I get the feeling from your posts that you do not accept scripture as authority for your theology. Thus, I see no use in discussing the theoloigcal ramifications of the article above. If you cannot accept the scripture as autoritative, then your theology is subject to every wind of doctrine.
In response to your post, who do you think created the universe? Who set into motion this First LAW of Thermodynamics? Is the First Law of Thermodynamics superior to God?
The Bible is quite clear on this. If there is a Law of Thermodynamics it is because GOD decreed that law at the creation. God works within the natural laws because he decreed those natural laws.

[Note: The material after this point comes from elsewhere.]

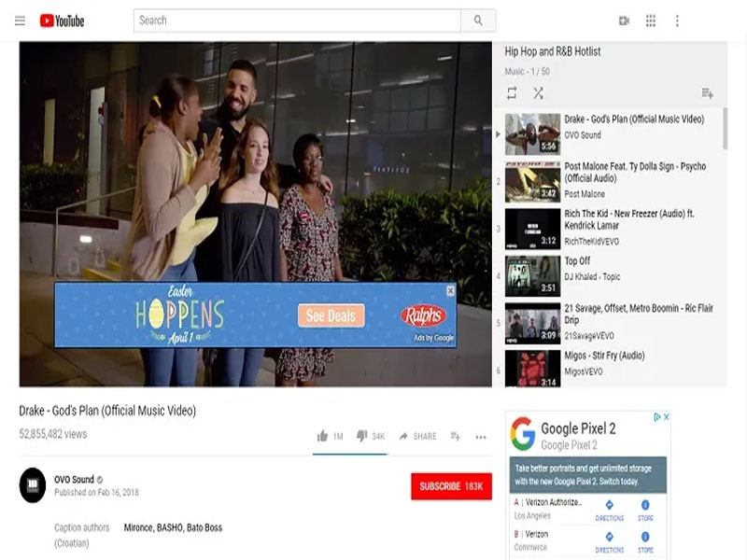Share the video
747x560 pixels.
[x=417, y=436]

Col 1:16 for in him all things were created, in heaven and on earth, visible and invisible, whether thrones or dominions or principalities or authorities--all things were created through him and for him.

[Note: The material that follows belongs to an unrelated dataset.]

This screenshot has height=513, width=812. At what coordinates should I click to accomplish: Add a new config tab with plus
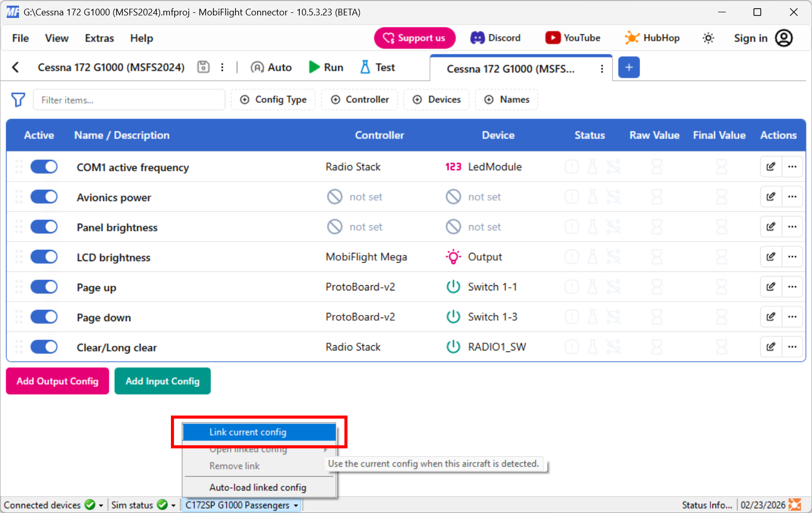point(629,67)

Col 1:17 He is before all things, and in him all things hold together.
Thus even the particles that make up the atmos in our universe are held together by the power of the Word of God.

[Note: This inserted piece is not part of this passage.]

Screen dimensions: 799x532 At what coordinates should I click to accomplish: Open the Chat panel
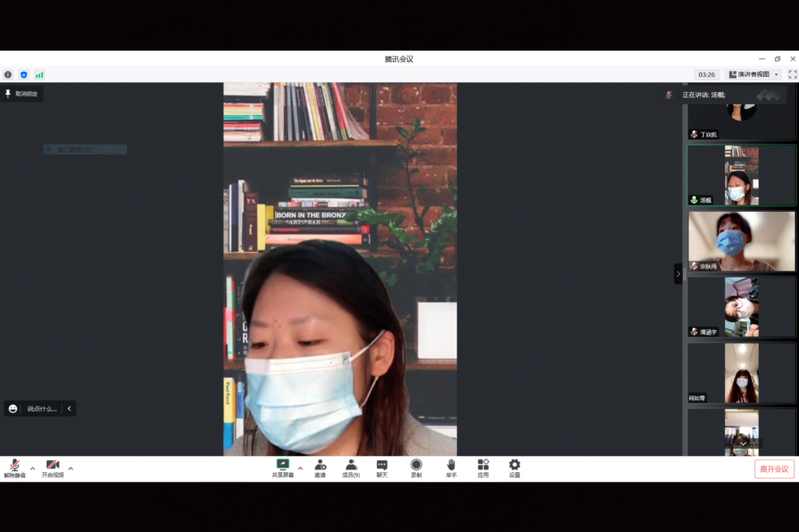(382, 468)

If you wish to limit your God to a being who must work with existing materials to create, then you believe in a lesser God than the God revealed in the Bible.
You are free to worship such a being, but you must remember that if you are wrong about the nature of God you may be very well wrong about your status before him.
BTW if you get your theology from a Julie Andrews song, I can guarantee you that you are headed for Hell. :-)
But what if the materials did exist from all eternity?
Would God be guilty of "waste" if He were to create the universe out of new material when there were already perfectly good atoms, just waiting to be used?